**RECORDS SHOWN:**
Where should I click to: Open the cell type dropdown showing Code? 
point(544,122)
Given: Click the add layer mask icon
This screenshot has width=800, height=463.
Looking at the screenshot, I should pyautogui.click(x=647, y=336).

==

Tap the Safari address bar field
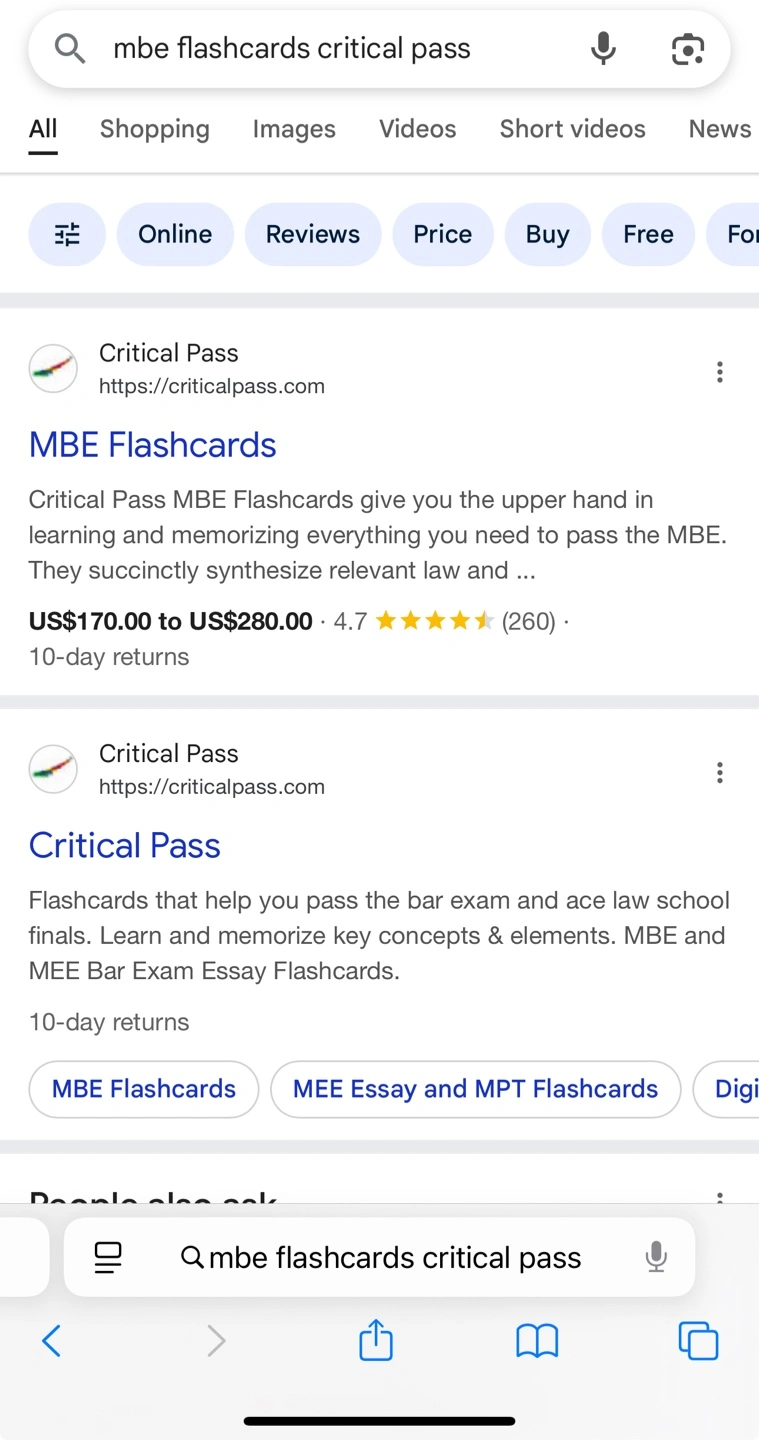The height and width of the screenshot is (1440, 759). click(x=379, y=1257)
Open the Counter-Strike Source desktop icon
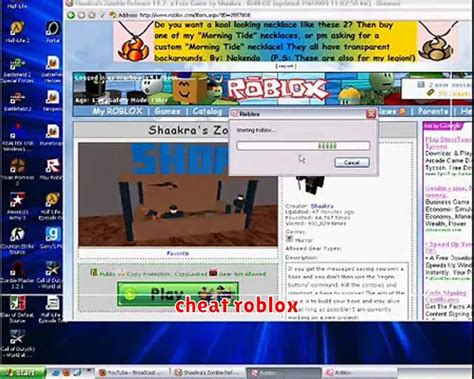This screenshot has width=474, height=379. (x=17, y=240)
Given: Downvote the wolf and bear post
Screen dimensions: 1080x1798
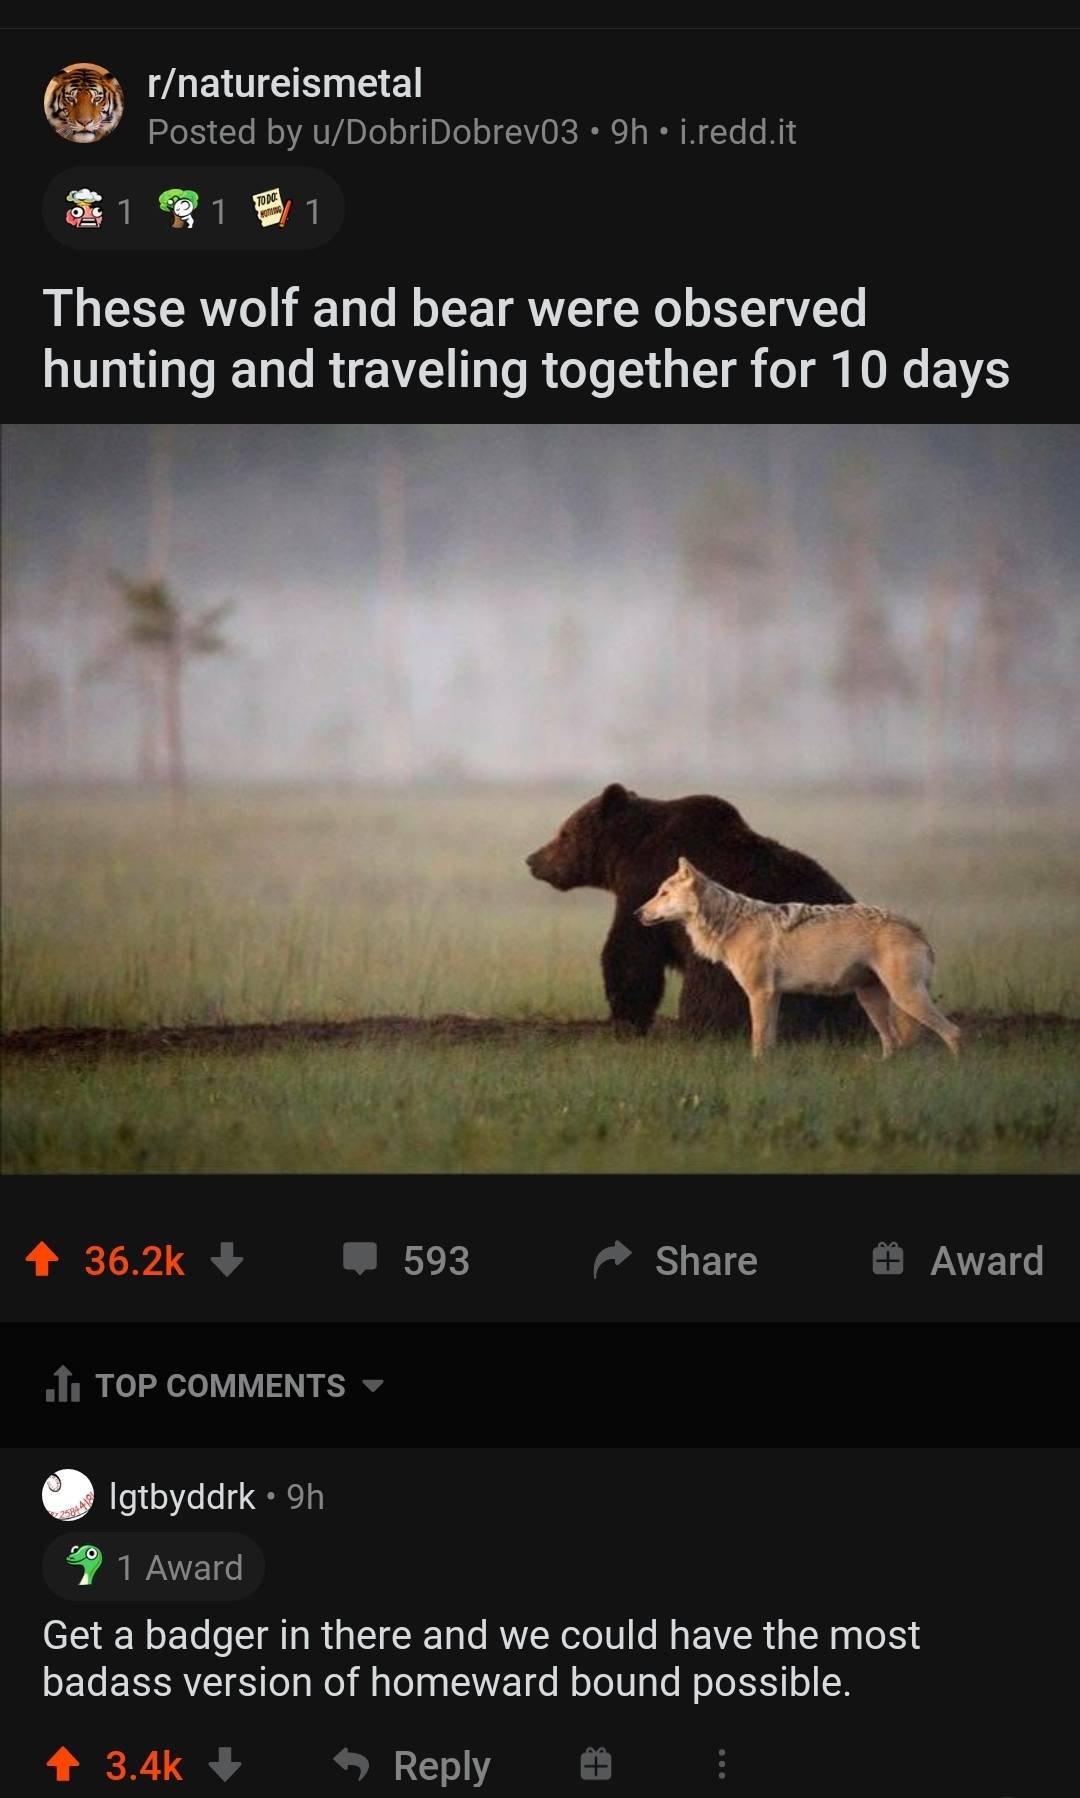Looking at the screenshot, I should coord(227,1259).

==

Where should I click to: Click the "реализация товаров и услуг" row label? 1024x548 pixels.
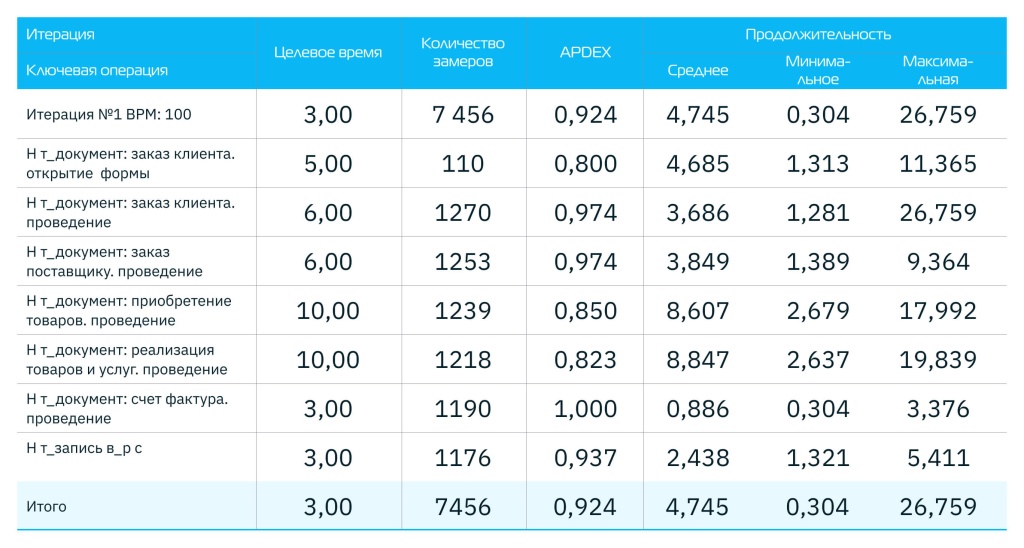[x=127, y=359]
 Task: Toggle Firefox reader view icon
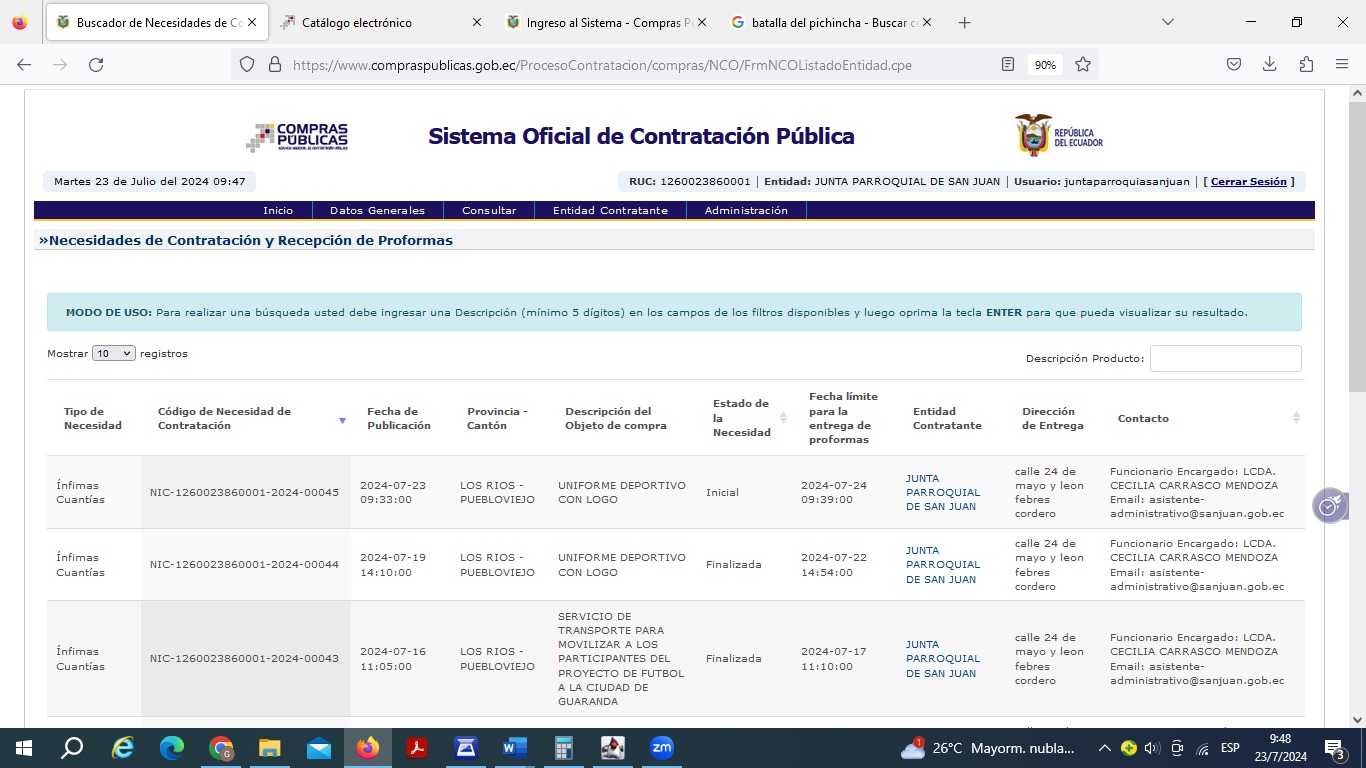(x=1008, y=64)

**WRITTEN PROBLEM:** Can you convert the records into a Markdown table with the columns Row and Text, starting at the line that has "Given: Downvote the wolf and bear post" and stopping after the line that has "Looking at the screenshot, I should coord(227,1259).", with one row per line, blank lines skipped and the pictures left out?

**RESULT FOR THIS EXERCISE:**
| Row | Text |
|---|---|
| 1 | Given: Downvote the wolf and bear post |
| 2 | Screen dimensions: 1080x1798 |
| 3 | Looking at the screenshot, I should coord(227,1259). |